When you have a day like that, you hope you do well. Fortunately, we did. We crossed the line ahead of everyone in our class and were 3rd fastest around the course of all the boats in the fleet.

On corrected time, Poke and Destroy continued their impressive string of bullets. We just didn’t quite stretch our lead enough, and they got us by 22 seconds on corrected time. Overall, we corrected out 11th.

CYCS Sound Wednesday: Race 5

With two good races in the prior four days, Taylor and I were optimistic about our Wednesday doublehanded effort. The breeze was supposed to be in the mid teens and relatively steady, and as we headed out to the race course we were in high spirits. It was the last race of the Summer Series, though I did not realize that until after the race.

The CYCS committee boat set an unusual course for the fleet — A windward leg to Spring Beach, then a reach to a mark set 1.3 miles windward of the start, downhill through the finish line to the Ballard Cup mark, then back windward to finish. I LOVE these reaching courses, and wish we’d see more of them on Wednesdays.

The start and the windward beat went OK, despite the fact the Spring Beach mark (I swear) seems to move around. It’s never where you think or, seemingly, where it was the last time we go there.

[EXCERPTED RECORDS]
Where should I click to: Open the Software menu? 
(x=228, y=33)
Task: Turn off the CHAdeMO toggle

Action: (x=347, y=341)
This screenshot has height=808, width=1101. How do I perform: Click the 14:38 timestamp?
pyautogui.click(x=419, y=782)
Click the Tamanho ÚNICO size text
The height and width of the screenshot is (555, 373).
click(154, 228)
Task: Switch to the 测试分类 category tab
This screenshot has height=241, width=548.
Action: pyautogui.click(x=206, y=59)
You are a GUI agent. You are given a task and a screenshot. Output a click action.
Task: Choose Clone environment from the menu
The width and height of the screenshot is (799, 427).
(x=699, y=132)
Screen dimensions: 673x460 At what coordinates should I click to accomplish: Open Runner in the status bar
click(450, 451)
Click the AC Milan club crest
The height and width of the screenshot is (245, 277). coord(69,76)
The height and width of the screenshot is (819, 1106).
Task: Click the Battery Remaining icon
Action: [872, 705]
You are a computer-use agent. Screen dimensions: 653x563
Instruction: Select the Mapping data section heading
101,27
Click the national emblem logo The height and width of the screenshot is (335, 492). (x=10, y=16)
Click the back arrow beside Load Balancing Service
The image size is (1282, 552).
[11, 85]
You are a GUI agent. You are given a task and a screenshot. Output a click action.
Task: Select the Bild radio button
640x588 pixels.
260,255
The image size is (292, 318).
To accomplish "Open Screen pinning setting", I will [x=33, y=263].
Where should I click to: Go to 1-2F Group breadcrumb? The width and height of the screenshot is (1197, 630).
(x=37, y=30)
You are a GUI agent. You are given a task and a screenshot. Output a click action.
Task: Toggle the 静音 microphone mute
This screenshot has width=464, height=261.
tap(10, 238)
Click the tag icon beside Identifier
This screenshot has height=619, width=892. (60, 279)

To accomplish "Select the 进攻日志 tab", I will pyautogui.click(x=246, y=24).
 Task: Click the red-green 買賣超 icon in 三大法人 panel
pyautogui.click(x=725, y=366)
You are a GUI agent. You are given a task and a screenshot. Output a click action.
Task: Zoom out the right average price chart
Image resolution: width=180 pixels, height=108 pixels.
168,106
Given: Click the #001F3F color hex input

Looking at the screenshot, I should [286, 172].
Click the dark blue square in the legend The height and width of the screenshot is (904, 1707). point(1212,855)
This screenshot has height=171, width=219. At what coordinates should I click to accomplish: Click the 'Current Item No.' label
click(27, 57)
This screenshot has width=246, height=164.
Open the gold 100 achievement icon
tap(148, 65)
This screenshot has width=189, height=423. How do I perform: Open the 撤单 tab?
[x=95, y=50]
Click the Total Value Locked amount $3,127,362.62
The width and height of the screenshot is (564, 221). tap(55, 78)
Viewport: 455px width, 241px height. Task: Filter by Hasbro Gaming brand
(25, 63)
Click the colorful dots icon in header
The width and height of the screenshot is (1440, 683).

[PROBLEMS TO WORK ON]
- a) In the sailing race report, can you give everything from "When you have" down to "corrected out 11th." again, with "boats" changed to "yachts"?
- b) Could you turn the paragraph of the sailing race report that begins "With two good races in the prior four days" into a short list that keeps its main facts?

[SOLUTIONS BELOW]
- a)
When you have a day like that, you hope you do well. Fortunately, we did. We crossed the line ahead of everyone in our class and were 3rd fastest around the course of all the yachts in the fleet.

On corrected time, Poke and Destroy continued their impressive string of bullets. We just didn’t quite stretch our lead enough, and they got us by 22 seconds on corrected time. Overall, we corrected out 11th.

- b)
- Taylor and the writer had raced well twice in the previous four days and felt optimistic about the Wednesday doublehanded race.
- The forecast called for fairly steady breeze in the mid teens.
- They headed out to the course in high spirits.
- It was the last race of the Summer Series, which the writer only learned after the race.